Because of the blend of in-class and online-learners, having both groups at the same time means that teachers do not have to make big changes to their style of teaching (i.e. the way a teacher, personally, would explain a certain lesson or topic in class). Mr. Rigterink explains that the blend of students being both online and in-person at the same time, that the style of his teaching did not change.
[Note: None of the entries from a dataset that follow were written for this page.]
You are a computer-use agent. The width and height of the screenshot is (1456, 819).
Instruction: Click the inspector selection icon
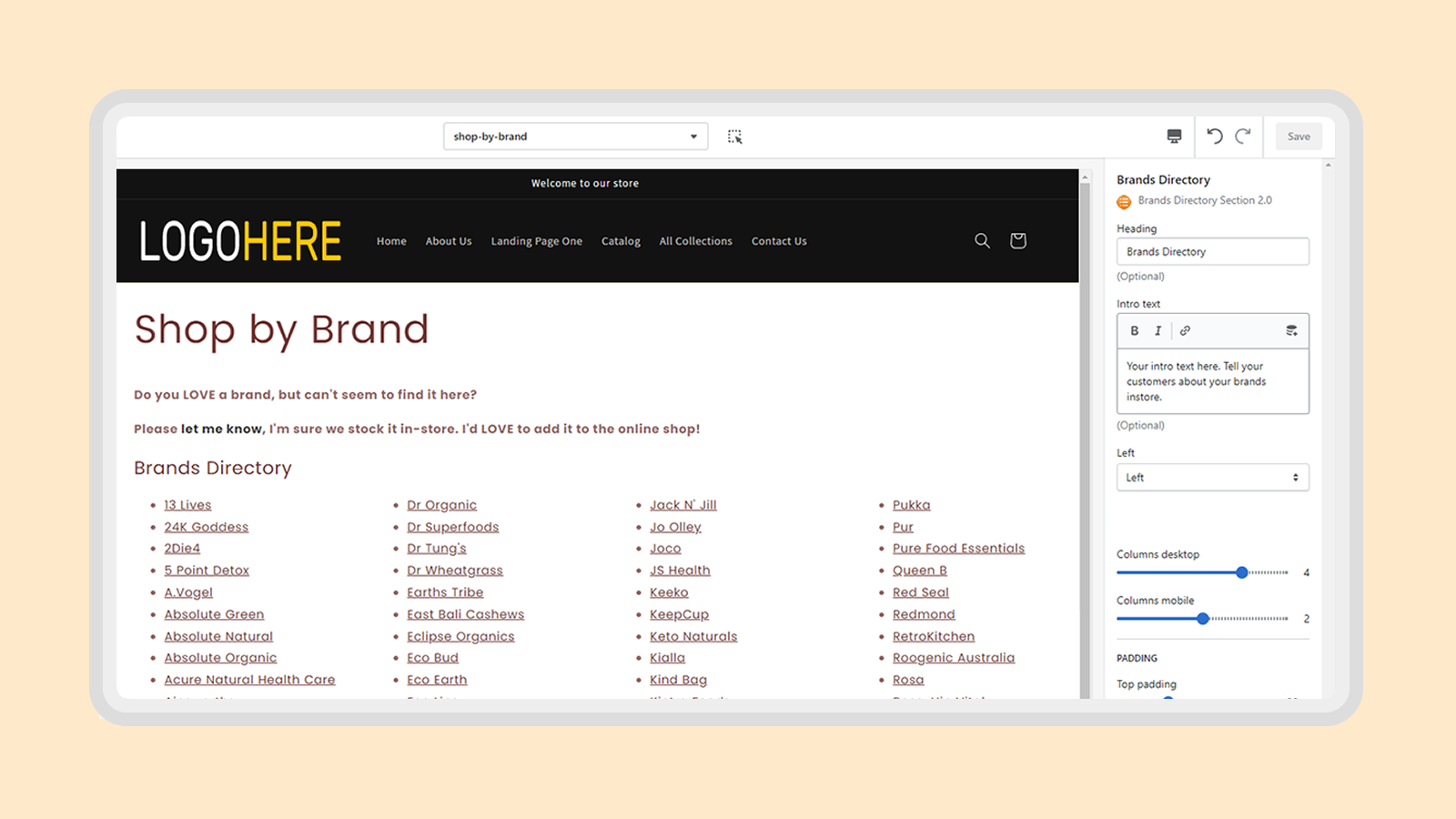pyautogui.click(x=734, y=136)
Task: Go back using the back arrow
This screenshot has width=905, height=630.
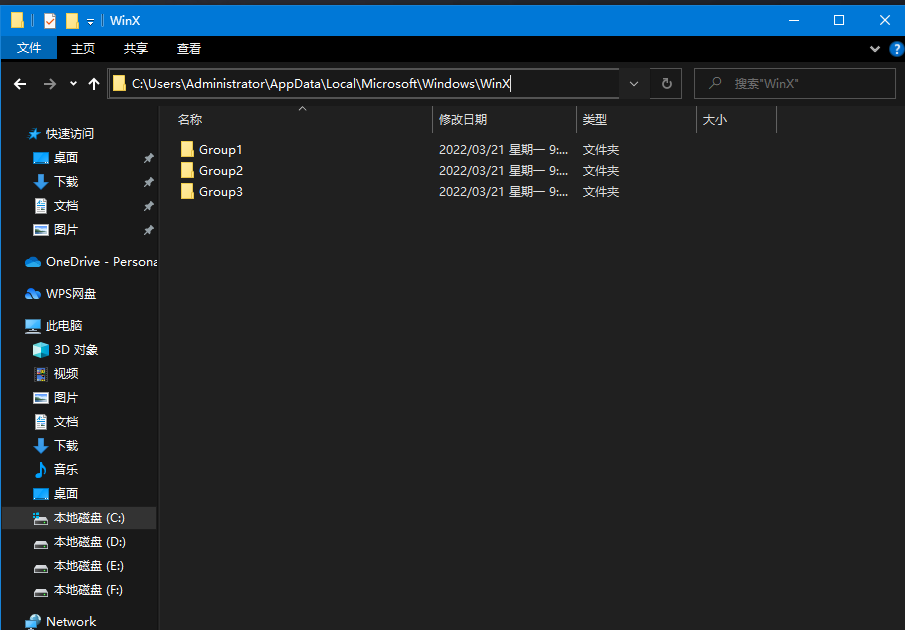Action: (20, 83)
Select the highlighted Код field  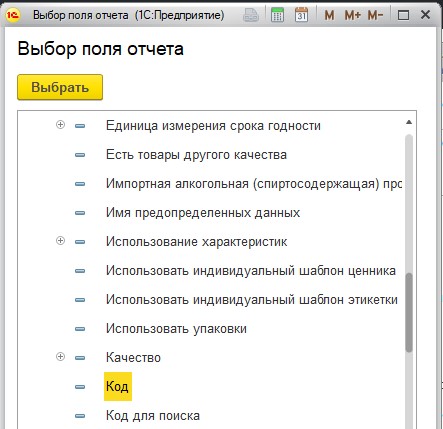click(x=118, y=386)
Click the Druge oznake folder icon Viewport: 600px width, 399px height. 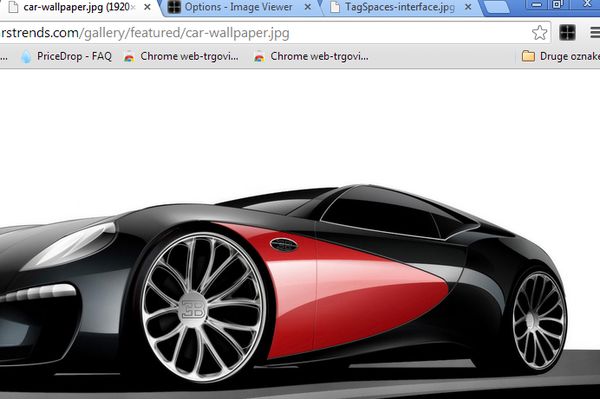[528, 57]
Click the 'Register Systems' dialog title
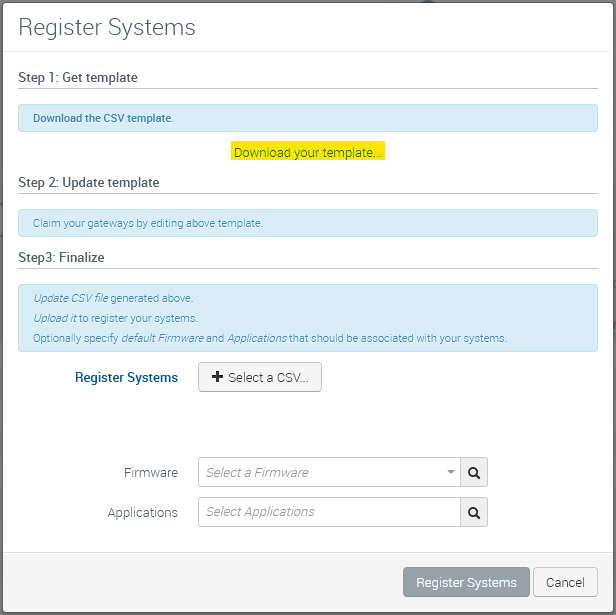 [x=107, y=27]
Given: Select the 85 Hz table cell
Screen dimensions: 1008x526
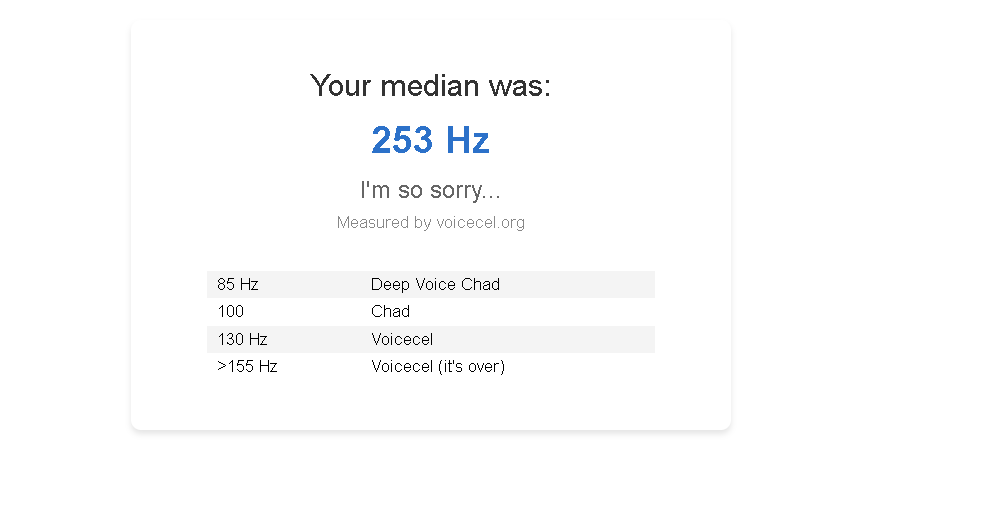Looking at the screenshot, I should point(238,284).
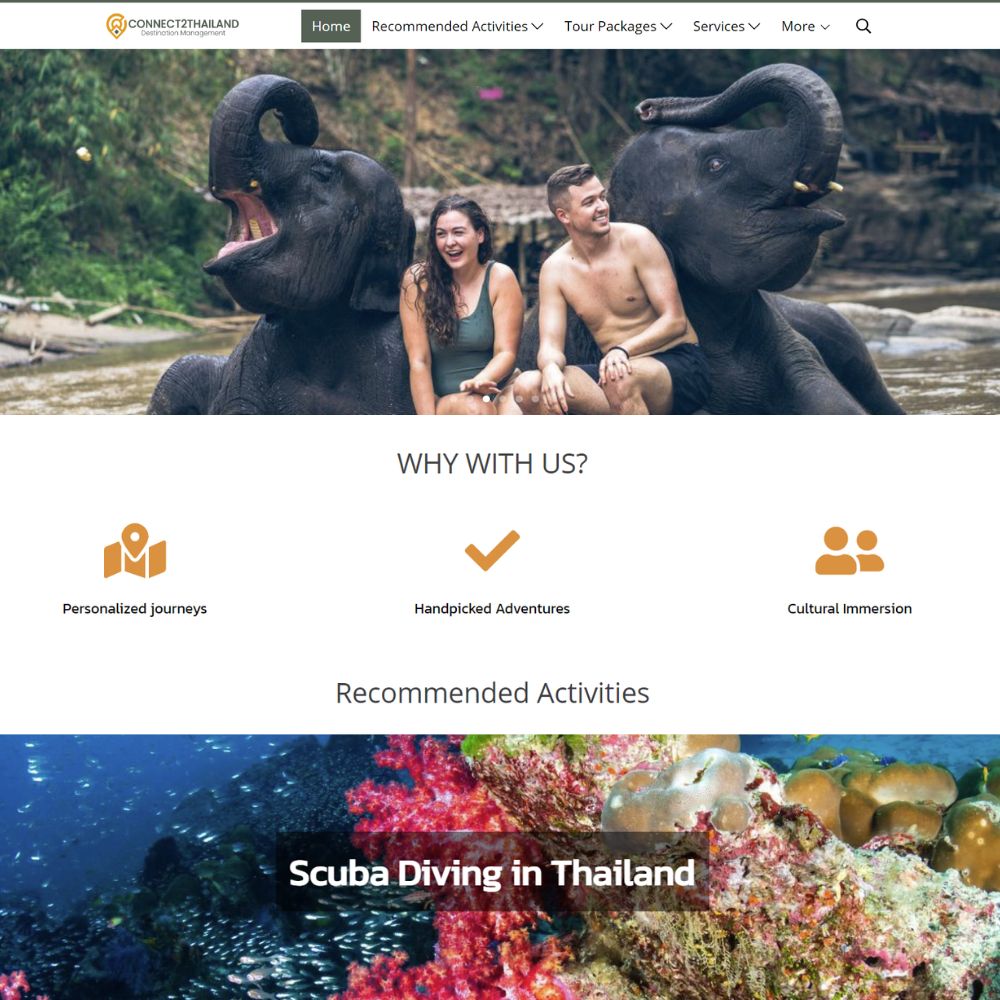Click the Recommended Activities section heading
Screen dimensions: 1000x1000
coord(492,693)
Rigterink says, “I make sure I incorporate the online students versus just talking to the face-to-face [students]…you know I try to make sure I bring the [online learners] into conversation.” Indicating that he still uses his same tactics in the learning process, the changes that teachers are making are checking attendance of those both in the classroom and online, having materials ready to go for class for both groups of learners (like documents posted on Google Classroom for remote learners and having handouts printed for in-person learners), checking the understanding of the students online by encouraging them to ask questions but also checking the work of students in-person; Rigterink comments, “My job has changed the most in how I actually prepare to teach in the classroom.” There is not one person who walks through the doors of Grandville High School that would not be affected by the modifications due to COVID-19. Modifications and changes can be hard to adapt to, but everything is out of appreciation and took a lot of time to come up with. The GHS school board could have chosen to go online (like other schools around GHS), but they chose to put in the work to make going back to school work for those who wanted to go back to school and those who want to go online. Administration, the school board, and teachers all do this work for students and parents to feel comfortable with whatever choice they make. These protocols, rules, and procedures are not forever, but changes needed to be made in order to keep us safe in today’s world. Remember to thank an administrator or teacher when coming across one: They put in the work to allow us to be here, in the classrooms, as safe as possible!